Alan Hale, Jr. of “Gilligan’s Island” plays the local sheriff, Barbara Hale of “Perry Mason” plays a scientist, and a Volkswagen Beetle covered in artificial fur plays the spider. The movie was filmed in the summer of 1974 in Merrill, Wisconsin by Bill Rebane, the independent Wisconsin filmmaker known as the Badger State’s own “Ed Wood.”
The RiffTrax version of “Giant Spider Invasion,” broadcast live from Nashville’s Belcourt Theatre, will screen in Madison at 7 p.m. Thursday at Marcus Point, 7825 Big Sky Drive and New Vision Fitchburg 18, 6091 McKee Road. An encore presentation takes place at 7:30 p.m. Tuesday.
In addition to originally riffing “Giant Spider Invasion” on “MST3K,” Murphy has also brought the film back to Madison twice, once in 2004 at the Wisconsin Film Festival and in 2006 with Nelson at a “Bill Rebane Film Festival” at the Orpheum Theater. Both times, he said, it played like gangbusters.
“It was a great crowd,” Murphy said of the Orpheum show. “It’s the kind of movie that, when people get together to watch it, it has that “The Room”-like tendency to get the whole crowd growing nuts.”
This new RiffTrax version will be very different than the original “Mystery Science Theater 3000” version from the 1990s, Murphy said, with all-new jokes.
“The fun thing is that now we have new writers (Conor Lastowka and Sean Thomason) who are much younger than Mike and Bill and I,” he said. “And they’re not at all from the Midwest, so it adds a fresh perspective to it.”

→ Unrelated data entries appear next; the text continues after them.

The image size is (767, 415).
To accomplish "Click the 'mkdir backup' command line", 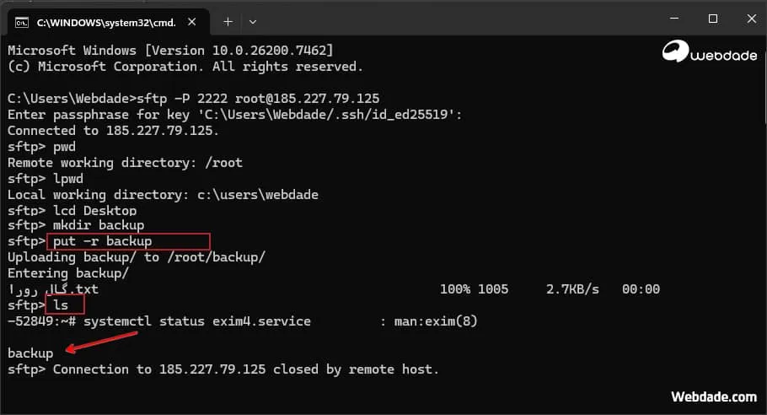I will [98, 226].
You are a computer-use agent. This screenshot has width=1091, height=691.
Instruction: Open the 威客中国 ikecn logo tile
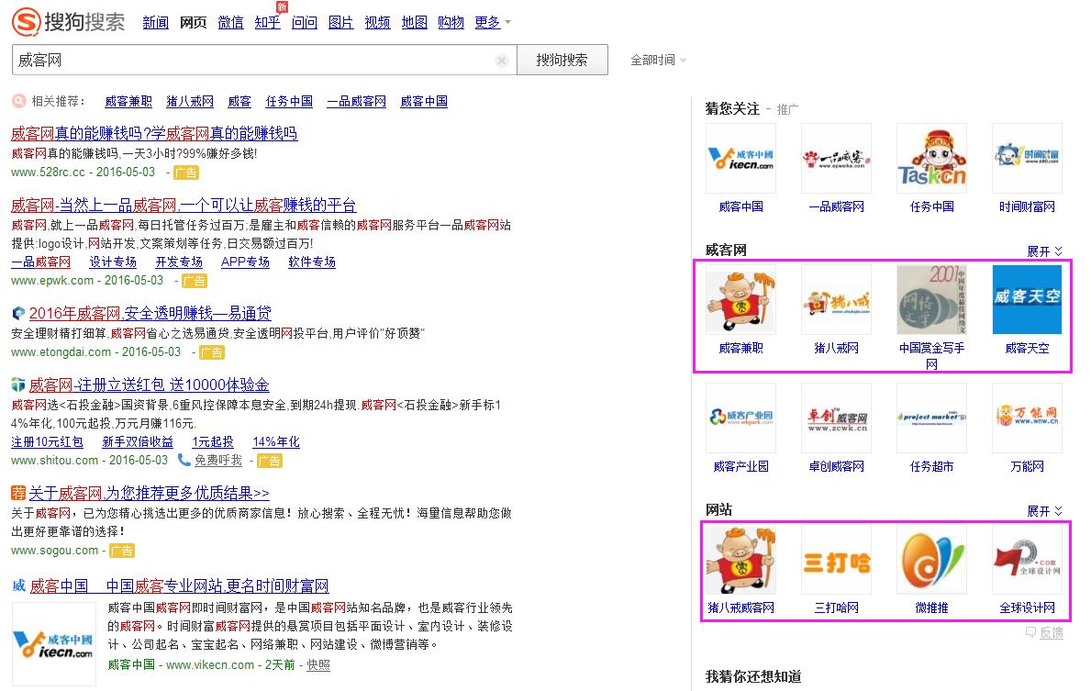point(740,158)
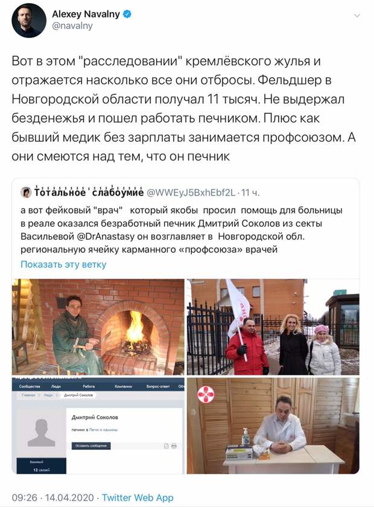Click the author's profile avatar
The width and height of the screenshot is (374, 507).
[29, 21]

As a special bonus for the RiffTrax screening, Murphy was working on a new song to play over the closing credits. He described “Spider on the Highway” as a Neil Young-inspired song about “a poor, forlorn, unloved giant spider who has no recourse but to kill all the people of Wisconsin.” (Jonah Ray, the comedian who now hosts the new “Mystery Science Theater 3000” on Netflix and released an EP of punk covers of “Weird Al” Yankovic songs, contributed drums to the song.)
“Giant Spider Invasion” will be the 30th movie that RiffTrax will have broadcast live in theaters over the last decade. Murphy said he loves performing before a live audience and feeds off the energy in the room.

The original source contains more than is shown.